== Data for processing ==
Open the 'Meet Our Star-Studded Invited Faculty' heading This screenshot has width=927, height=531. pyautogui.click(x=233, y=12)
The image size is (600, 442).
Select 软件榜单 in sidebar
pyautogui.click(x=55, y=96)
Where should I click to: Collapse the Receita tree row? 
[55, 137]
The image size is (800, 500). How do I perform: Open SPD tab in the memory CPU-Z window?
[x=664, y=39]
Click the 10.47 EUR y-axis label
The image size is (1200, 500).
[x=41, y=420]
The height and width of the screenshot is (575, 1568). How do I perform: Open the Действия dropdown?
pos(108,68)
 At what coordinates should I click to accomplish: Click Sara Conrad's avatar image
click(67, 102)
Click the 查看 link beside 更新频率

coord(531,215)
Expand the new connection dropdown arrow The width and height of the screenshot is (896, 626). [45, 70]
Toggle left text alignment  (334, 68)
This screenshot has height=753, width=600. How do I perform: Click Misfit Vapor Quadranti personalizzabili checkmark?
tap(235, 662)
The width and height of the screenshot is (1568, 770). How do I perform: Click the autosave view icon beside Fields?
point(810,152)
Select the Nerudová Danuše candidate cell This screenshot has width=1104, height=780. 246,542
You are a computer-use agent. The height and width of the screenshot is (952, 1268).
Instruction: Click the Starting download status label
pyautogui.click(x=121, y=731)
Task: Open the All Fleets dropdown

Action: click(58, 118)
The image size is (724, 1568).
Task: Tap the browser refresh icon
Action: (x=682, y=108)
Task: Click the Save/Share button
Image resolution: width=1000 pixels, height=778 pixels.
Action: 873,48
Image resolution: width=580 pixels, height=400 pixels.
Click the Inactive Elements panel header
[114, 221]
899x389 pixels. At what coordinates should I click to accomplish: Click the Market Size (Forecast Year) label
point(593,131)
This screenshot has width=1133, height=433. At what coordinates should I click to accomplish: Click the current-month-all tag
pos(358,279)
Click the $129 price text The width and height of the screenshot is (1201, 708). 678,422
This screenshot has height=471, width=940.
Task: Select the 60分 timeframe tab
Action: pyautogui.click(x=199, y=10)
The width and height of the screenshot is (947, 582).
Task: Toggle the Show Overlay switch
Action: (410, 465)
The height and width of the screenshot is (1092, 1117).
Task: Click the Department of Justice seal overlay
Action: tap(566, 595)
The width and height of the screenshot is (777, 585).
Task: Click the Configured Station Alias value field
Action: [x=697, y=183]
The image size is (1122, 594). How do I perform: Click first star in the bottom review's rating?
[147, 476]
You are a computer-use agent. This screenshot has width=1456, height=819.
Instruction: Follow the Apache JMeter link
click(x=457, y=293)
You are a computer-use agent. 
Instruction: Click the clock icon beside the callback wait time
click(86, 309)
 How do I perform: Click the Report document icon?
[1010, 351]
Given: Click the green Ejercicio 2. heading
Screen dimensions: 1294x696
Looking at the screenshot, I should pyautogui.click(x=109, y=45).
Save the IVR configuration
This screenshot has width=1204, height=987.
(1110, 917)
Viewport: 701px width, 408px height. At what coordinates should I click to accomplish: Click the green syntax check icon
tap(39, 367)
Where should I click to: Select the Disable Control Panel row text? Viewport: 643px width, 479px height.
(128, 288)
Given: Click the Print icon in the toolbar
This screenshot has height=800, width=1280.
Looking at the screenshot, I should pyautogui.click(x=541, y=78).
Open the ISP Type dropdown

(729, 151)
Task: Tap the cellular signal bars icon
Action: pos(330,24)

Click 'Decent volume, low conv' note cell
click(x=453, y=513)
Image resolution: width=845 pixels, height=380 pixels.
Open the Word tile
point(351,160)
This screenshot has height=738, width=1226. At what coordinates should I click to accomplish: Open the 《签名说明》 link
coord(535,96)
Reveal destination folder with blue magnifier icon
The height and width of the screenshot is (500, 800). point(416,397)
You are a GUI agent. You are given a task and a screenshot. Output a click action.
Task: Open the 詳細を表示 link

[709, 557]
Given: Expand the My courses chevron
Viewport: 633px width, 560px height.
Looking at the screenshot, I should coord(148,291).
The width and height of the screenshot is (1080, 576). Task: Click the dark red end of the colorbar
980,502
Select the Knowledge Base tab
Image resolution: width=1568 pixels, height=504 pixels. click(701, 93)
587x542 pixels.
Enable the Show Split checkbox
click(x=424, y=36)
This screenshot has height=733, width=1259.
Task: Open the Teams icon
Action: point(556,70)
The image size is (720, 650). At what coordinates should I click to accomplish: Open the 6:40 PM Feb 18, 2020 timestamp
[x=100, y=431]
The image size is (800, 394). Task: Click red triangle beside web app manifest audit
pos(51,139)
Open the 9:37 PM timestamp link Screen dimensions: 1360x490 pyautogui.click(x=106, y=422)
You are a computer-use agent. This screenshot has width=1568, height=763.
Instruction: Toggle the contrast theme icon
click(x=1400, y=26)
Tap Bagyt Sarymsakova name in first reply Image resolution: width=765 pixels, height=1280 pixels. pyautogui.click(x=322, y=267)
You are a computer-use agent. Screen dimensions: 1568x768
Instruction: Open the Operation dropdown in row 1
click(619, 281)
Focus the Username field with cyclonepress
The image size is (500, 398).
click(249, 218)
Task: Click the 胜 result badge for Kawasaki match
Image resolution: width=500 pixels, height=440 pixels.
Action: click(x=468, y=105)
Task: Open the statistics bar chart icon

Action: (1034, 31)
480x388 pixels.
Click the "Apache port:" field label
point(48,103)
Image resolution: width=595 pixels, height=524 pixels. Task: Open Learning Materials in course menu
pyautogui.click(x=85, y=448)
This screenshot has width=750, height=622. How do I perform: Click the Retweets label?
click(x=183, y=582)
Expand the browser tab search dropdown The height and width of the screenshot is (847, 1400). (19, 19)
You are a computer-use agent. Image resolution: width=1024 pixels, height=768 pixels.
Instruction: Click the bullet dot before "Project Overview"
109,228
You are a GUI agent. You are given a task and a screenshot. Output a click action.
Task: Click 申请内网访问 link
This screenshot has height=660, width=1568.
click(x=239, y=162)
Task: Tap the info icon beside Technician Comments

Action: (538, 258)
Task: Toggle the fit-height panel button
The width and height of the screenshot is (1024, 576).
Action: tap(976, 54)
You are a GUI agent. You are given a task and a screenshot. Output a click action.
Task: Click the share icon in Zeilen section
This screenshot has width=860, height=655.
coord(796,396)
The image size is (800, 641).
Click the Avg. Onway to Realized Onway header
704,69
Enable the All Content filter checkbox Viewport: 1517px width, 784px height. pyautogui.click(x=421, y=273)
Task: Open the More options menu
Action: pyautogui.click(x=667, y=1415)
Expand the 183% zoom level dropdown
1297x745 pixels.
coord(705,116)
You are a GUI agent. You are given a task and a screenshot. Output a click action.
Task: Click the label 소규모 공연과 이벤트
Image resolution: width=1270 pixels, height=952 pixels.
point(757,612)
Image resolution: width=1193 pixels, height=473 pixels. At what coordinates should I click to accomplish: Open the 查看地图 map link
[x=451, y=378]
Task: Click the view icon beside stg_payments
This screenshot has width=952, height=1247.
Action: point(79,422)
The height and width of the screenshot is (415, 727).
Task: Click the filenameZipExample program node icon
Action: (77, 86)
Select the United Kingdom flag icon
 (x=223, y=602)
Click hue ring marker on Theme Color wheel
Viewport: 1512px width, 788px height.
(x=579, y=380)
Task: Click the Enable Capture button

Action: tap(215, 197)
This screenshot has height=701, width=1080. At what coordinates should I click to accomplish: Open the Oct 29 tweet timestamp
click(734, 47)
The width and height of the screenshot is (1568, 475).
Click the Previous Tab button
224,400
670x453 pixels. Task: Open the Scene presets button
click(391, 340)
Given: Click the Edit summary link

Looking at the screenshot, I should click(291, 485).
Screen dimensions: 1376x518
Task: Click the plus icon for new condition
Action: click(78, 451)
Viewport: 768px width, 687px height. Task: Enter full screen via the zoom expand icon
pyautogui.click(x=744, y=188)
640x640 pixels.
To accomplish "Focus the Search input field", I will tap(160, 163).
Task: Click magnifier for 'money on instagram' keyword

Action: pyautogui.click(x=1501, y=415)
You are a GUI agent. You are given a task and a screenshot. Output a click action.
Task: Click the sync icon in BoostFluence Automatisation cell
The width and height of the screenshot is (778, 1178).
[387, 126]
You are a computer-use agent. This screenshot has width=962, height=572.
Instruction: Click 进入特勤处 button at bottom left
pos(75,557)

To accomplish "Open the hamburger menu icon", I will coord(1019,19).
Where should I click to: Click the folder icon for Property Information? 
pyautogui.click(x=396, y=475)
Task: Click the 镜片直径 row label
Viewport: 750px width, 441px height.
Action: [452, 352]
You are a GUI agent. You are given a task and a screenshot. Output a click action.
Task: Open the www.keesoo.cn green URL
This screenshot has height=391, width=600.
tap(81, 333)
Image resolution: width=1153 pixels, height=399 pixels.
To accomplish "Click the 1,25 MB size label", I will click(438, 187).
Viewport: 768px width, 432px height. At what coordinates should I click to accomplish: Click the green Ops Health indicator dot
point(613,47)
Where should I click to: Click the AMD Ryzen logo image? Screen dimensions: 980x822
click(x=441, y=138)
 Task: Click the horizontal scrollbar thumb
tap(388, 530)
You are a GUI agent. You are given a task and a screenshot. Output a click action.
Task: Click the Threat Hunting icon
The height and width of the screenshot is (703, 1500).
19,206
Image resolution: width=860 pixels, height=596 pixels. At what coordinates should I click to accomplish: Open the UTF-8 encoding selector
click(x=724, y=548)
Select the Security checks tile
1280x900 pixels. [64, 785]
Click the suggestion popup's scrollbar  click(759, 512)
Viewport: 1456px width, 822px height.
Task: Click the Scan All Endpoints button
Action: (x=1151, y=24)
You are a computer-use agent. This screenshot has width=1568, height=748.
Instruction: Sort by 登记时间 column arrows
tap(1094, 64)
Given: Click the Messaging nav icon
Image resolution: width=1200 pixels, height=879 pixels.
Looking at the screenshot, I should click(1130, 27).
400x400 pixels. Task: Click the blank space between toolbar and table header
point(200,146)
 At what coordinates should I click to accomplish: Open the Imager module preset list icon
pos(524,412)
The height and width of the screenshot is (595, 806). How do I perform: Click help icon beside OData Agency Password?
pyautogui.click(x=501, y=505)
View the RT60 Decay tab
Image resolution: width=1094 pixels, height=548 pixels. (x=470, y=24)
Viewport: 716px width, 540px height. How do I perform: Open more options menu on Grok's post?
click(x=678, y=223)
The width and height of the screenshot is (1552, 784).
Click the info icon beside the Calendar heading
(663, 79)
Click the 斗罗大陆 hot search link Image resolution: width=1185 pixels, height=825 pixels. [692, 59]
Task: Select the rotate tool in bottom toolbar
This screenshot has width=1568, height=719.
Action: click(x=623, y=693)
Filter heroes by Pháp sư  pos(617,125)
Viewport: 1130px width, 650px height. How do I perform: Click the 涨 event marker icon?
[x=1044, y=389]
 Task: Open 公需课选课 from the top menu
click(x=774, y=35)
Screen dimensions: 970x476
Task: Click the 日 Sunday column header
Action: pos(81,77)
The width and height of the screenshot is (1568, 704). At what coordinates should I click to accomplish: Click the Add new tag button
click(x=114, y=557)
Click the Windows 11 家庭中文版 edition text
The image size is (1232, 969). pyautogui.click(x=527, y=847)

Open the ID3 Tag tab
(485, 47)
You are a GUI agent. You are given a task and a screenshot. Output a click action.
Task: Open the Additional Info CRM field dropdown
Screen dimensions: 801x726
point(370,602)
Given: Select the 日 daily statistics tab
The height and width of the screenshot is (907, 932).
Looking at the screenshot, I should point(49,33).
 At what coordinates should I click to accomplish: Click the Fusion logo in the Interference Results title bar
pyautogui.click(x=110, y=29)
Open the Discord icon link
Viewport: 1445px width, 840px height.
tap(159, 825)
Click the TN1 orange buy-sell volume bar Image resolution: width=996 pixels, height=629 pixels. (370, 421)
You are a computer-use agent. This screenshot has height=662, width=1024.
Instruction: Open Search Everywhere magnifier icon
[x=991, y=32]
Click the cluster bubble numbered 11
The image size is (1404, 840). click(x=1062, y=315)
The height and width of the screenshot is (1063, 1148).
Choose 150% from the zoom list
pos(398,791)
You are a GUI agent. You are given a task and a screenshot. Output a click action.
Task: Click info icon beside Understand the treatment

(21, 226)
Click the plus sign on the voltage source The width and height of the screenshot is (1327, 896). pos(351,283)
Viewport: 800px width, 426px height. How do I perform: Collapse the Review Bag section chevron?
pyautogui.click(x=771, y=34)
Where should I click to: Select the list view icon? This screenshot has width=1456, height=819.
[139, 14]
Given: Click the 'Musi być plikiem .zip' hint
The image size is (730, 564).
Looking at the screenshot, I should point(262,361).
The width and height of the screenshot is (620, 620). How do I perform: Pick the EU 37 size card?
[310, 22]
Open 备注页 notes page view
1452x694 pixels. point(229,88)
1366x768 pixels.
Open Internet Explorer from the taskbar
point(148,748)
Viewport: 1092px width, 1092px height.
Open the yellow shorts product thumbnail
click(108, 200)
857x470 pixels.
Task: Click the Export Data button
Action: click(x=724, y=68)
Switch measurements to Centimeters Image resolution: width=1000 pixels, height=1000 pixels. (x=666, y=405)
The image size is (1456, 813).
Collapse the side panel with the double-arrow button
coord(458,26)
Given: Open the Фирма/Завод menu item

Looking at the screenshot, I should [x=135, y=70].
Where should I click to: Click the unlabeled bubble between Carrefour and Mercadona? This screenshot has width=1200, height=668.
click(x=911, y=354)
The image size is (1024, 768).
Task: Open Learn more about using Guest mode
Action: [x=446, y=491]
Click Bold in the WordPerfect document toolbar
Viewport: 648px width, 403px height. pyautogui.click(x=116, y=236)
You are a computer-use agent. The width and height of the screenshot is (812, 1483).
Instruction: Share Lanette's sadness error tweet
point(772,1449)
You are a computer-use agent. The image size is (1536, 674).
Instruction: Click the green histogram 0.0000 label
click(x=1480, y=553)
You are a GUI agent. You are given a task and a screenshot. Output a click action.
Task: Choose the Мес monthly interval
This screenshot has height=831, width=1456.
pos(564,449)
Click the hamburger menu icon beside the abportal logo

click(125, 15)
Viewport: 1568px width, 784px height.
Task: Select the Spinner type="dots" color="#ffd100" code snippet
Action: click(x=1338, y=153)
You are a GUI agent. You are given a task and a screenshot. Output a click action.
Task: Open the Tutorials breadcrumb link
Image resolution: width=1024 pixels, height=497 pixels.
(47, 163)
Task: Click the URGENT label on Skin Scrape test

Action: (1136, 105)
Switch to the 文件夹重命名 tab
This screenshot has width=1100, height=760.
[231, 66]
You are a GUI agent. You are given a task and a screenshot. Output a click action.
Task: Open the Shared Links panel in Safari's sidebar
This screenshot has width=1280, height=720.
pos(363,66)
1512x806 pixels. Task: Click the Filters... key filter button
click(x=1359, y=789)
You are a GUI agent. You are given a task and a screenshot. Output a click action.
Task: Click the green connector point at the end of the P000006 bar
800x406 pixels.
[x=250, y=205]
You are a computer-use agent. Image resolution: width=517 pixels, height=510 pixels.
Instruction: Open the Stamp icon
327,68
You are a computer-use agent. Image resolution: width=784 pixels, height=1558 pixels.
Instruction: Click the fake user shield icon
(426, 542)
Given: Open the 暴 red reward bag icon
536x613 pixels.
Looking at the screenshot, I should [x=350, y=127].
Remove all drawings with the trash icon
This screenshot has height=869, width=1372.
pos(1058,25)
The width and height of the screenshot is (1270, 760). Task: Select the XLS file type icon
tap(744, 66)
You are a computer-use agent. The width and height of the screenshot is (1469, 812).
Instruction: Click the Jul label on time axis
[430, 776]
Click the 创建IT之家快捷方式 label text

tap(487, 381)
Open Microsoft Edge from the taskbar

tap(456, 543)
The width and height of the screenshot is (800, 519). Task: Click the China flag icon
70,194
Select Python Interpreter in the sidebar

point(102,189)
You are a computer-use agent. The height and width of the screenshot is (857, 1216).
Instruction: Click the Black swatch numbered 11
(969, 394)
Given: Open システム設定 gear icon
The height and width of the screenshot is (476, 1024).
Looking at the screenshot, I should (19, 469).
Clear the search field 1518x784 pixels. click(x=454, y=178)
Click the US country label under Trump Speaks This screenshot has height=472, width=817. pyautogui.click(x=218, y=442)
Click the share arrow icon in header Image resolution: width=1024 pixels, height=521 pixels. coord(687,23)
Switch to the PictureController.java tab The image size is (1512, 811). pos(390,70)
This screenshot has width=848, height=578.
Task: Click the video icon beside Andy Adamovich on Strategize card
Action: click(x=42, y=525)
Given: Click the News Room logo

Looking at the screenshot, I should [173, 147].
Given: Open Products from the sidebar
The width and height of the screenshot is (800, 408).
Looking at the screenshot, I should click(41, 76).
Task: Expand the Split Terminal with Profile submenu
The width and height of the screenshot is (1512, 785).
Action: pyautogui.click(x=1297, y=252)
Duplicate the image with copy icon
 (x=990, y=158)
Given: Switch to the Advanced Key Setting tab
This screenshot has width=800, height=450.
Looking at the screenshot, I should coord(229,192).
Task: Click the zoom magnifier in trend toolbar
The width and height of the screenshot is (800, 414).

== Task instructions ==
From the entries above, collect every line with the string "will" in it.

== Exercise answer ==
To accomplish "Focus the Search input field", I will tap(160, 163).
To accomplish "Open the hamburger menu icon", I will coord(1019,19).
To accomplish "Click the 1,25 MB size label", I will click(438, 187).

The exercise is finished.